DOCUMENT EXTRACT:
---*---
Village in Crimea, Ukraine

Piatykhatka (П'ятихатка; Пятихатка; Pâtihatka), is a village in the Krasnoperekopsk Raion, Autonomous Republic of Crimea, Ukraine. The settlement came under Russian occupation in 2014, and was unilaterally annexed by the Russian Federation, after conducting what was vastly considered to be a sham referendum. According to the 2001 Ukrainian Census, the settlement counted a population of 635 inhabitants.

== Geography ==
Piatykhatka is located in the central portion of the Isthmus of Perekop on the northern edge of the Crimean peninsula and the Krasnoperekopsk raion. The district capital of Krasnoperekopsk is located 11 km (6.8 mi) to the south, while Armiansk is located 8 km (5 mi) to the northwest. The settlement has access to the M-17 Highway, which is connecting Kherson and Kerch.

== History ==
The settlement was founded in 1887 by Ukrainian settlers. In the following years, the population of the village experienced rapid growth, and increased to 92 people in 1926.
---*---
EXERCISE REQUIREMENTS: Please reproduce the passage from the Piatykhatka text word for word, starting at "Village in Crimea, Ukraine" and ending at "Kherson and Kerch.".

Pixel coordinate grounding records
---*---
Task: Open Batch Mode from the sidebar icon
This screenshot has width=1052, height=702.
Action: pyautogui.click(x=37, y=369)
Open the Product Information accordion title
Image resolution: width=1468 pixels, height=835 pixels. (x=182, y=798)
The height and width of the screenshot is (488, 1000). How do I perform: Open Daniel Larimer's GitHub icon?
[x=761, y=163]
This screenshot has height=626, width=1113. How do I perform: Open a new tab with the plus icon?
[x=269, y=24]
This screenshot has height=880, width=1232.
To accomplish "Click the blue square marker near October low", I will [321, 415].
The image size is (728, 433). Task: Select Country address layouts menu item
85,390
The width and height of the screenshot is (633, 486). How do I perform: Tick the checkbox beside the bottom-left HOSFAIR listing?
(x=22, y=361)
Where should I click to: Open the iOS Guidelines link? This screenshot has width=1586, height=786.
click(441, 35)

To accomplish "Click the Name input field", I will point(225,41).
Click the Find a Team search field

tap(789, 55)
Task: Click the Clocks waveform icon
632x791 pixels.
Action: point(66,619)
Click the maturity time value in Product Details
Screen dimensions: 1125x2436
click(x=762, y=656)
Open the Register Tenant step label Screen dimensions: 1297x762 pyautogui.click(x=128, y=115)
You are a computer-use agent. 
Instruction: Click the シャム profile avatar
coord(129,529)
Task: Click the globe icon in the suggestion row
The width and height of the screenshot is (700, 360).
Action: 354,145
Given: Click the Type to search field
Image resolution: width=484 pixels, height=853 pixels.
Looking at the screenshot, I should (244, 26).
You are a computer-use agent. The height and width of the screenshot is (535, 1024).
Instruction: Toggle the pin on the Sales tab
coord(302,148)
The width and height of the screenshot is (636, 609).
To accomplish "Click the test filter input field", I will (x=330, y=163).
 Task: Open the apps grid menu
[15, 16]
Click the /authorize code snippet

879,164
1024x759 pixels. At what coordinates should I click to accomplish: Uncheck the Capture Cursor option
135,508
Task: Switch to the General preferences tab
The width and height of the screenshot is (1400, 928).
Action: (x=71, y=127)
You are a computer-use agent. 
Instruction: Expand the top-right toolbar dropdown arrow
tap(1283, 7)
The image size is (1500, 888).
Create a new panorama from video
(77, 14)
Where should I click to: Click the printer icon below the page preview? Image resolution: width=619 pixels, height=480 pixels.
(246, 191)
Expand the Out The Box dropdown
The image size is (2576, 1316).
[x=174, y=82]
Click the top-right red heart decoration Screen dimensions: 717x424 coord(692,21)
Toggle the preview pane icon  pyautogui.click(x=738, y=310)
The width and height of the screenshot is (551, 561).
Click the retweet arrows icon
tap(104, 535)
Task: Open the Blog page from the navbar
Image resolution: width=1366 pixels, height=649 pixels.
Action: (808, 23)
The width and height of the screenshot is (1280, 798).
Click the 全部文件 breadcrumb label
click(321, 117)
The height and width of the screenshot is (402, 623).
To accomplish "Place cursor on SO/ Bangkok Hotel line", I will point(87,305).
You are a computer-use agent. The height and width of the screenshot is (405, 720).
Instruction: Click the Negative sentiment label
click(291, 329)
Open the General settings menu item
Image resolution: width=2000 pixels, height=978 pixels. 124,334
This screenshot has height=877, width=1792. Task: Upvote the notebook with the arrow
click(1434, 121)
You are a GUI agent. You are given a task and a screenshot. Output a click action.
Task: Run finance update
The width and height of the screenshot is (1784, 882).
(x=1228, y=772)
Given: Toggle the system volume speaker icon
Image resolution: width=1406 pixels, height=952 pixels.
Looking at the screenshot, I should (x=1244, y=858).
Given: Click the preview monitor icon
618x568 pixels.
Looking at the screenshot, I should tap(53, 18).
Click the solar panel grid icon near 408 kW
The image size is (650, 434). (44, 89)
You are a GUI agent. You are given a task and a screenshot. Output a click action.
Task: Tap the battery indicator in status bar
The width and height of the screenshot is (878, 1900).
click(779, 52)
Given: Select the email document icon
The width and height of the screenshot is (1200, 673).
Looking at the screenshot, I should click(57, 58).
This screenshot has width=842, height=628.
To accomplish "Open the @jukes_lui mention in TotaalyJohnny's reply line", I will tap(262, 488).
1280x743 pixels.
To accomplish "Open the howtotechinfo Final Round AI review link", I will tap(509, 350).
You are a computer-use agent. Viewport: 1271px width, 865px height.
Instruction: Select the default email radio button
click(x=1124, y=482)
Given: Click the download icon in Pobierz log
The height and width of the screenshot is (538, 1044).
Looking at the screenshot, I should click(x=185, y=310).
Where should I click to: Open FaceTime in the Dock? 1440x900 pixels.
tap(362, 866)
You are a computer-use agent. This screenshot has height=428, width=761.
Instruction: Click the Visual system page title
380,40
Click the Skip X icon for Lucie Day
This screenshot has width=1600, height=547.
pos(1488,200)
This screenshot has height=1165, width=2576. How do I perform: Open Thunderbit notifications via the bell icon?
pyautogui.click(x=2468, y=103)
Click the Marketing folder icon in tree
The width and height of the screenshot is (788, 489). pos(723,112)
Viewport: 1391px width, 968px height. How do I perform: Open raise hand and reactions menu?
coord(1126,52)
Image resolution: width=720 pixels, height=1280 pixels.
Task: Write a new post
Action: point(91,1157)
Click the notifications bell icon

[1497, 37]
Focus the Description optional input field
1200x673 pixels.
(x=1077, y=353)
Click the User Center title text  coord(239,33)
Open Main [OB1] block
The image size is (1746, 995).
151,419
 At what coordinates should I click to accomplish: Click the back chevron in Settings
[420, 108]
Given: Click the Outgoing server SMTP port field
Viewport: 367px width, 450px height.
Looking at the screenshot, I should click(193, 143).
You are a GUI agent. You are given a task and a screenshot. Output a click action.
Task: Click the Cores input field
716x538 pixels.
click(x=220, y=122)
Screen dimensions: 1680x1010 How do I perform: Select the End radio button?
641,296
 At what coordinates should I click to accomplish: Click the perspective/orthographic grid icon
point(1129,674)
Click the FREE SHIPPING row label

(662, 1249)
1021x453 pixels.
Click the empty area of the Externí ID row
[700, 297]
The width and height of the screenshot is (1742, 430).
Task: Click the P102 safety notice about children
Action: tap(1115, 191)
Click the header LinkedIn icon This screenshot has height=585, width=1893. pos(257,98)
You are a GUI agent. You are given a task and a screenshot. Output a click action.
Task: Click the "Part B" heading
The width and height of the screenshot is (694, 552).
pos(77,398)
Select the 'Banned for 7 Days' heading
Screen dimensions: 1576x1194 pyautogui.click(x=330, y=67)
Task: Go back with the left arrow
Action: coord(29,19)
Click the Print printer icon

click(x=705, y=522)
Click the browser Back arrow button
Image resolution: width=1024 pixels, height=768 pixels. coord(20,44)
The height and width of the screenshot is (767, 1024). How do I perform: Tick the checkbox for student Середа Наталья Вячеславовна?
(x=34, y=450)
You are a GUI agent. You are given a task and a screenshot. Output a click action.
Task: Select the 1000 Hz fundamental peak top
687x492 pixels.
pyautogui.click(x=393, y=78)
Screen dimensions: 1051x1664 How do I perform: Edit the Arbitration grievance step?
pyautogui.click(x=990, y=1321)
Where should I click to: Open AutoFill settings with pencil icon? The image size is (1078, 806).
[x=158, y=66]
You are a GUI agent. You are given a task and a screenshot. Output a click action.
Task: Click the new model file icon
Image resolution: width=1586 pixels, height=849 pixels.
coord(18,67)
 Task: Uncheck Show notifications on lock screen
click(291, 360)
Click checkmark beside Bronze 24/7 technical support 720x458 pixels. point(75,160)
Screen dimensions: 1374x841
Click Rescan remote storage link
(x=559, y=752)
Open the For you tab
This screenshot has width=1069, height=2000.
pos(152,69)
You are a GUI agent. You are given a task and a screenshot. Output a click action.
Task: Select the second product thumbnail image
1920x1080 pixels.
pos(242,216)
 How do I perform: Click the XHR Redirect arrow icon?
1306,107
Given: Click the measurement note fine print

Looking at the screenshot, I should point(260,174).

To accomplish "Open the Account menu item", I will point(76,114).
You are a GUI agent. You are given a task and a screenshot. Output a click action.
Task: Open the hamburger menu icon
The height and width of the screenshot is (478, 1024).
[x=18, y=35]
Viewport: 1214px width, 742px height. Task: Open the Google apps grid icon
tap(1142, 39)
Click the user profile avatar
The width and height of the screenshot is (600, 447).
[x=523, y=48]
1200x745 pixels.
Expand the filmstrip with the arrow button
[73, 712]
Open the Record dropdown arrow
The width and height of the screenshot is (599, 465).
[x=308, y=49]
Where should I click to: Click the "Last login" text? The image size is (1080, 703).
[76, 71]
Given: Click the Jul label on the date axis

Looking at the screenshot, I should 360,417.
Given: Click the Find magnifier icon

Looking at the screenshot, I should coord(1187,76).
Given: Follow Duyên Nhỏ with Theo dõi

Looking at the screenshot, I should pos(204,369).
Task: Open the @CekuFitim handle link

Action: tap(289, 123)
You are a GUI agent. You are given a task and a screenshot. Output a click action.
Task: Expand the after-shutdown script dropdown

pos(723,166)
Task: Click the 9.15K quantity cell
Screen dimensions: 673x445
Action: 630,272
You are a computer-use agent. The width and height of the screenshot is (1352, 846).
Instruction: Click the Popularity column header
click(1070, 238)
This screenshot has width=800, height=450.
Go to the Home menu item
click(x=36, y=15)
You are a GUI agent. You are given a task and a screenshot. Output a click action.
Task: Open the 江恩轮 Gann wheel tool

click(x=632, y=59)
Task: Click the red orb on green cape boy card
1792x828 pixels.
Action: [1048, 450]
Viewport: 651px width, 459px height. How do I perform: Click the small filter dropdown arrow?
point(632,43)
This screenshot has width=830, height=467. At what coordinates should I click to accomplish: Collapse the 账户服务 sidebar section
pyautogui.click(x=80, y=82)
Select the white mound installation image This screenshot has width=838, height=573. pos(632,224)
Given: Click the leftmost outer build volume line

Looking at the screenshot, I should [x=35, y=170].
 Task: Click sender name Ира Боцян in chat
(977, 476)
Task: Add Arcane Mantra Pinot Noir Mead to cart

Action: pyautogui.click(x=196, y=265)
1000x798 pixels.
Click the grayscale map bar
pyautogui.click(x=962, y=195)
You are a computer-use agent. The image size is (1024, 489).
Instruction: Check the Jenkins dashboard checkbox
---*---
YOUR SOLUTION:
Village in Crimea, Ukraine

Piatykhatka (П'ятихатка; Пятихатка; Pâtihatka), is a village in the Krasnoperekopsk Raion, Autonomous Republic of Crimea, Ukraine. The settlement came under Russian occupation in 2014, and was unilaterally annexed by the Russian Federation, after conducting what was vastly considered to be a sham referendum. According to the 2001 Ukrainian Census, the settlement counted a population of 635 inhabitants.

== Geography ==
Piatykhatka is located in the central portion of the Isthmus of Perekop on the northern edge of the Crimean peninsula and the Krasnoperekopsk raion. The district capital of Krasnoperekopsk is located 11 km (6.8 mi) to the south, while Armiansk is located 8 km (5 mi) to the northwest. The settlement has access to the M-17 Highway, which is connecting Kherson and Kerch.